日々のことを徒然に

地域や仲間とのふれあいの中で何かを発信出来るよう学びます

山里の厳しさ

2011年04月14日 | 地域
           

何度も沢を渡り尾根を越えて山里の集落をいくつか回った。段畑に田んぼに小川沿いにと、そここに菜の花が咲き春をつげている。廃校と教えられた小学校、その周囲にも桜が咲き始めていた。子どもらのいない運動場が白く見える。

どの集落でもいたるところで畑や田んぼに立ち木や雑草が茂っている。そんな景色の中にもうひとつ共通するのは廃屋だった。初めて目にするその多さに驚いた。その傷み、傾き、崩落などの状況は個々に違うが、そこに人の住まいのなさの哀れさをひしひしと感じさせる。

高齢化に過疎化、さらに限界集落へと移り変わる姿を目のあたりにした。保水に大きな役割を果たしていた棚田、その役目を終えたかのように眠っている。
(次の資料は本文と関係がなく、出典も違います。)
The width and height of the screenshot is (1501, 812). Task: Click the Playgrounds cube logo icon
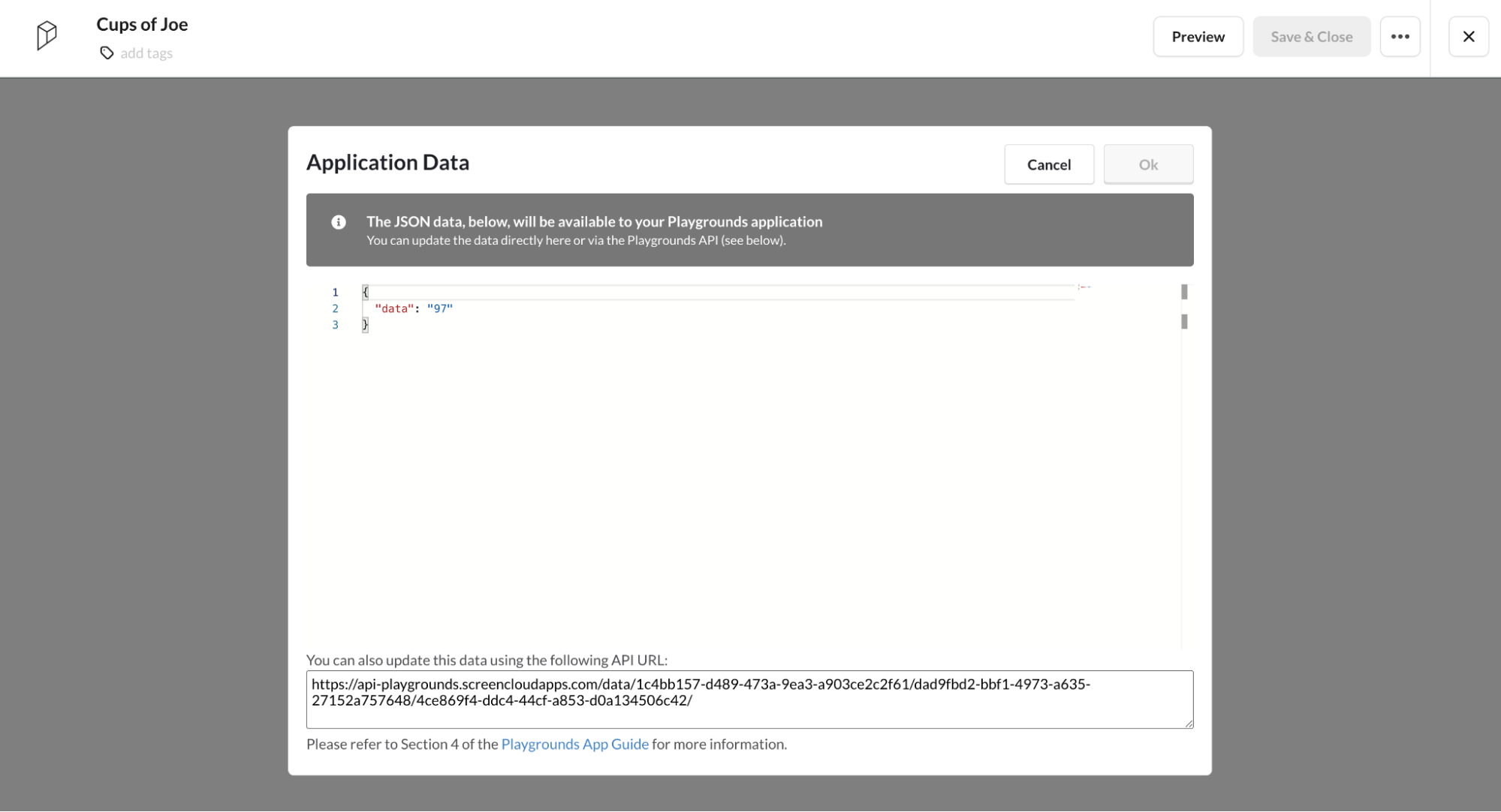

山林は倒木が重なりあって朽ちている。映像で見て知っているつもりの荒廃、車窓から実際に見ると言葉を失う。

「若い者はおりません」とほとりの枯れた雑草を刈る手を休め、被っていた手ぬぐいを外した高齢の女性から話しかけられた。どう言葉を返すものかと戸惑った。「間もなくヨモギがつめます」という言葉に、長く積んでこられ身についた収穫の暦のようなものを感じた。

幹線道路から目にした山里のあたりは西日をうけて霞んで見える。獣害のひどさも教えられたが、今夜だけでも畑に出るな、猿やイノシシに願いながら、山里に住む人たちへエールを送る。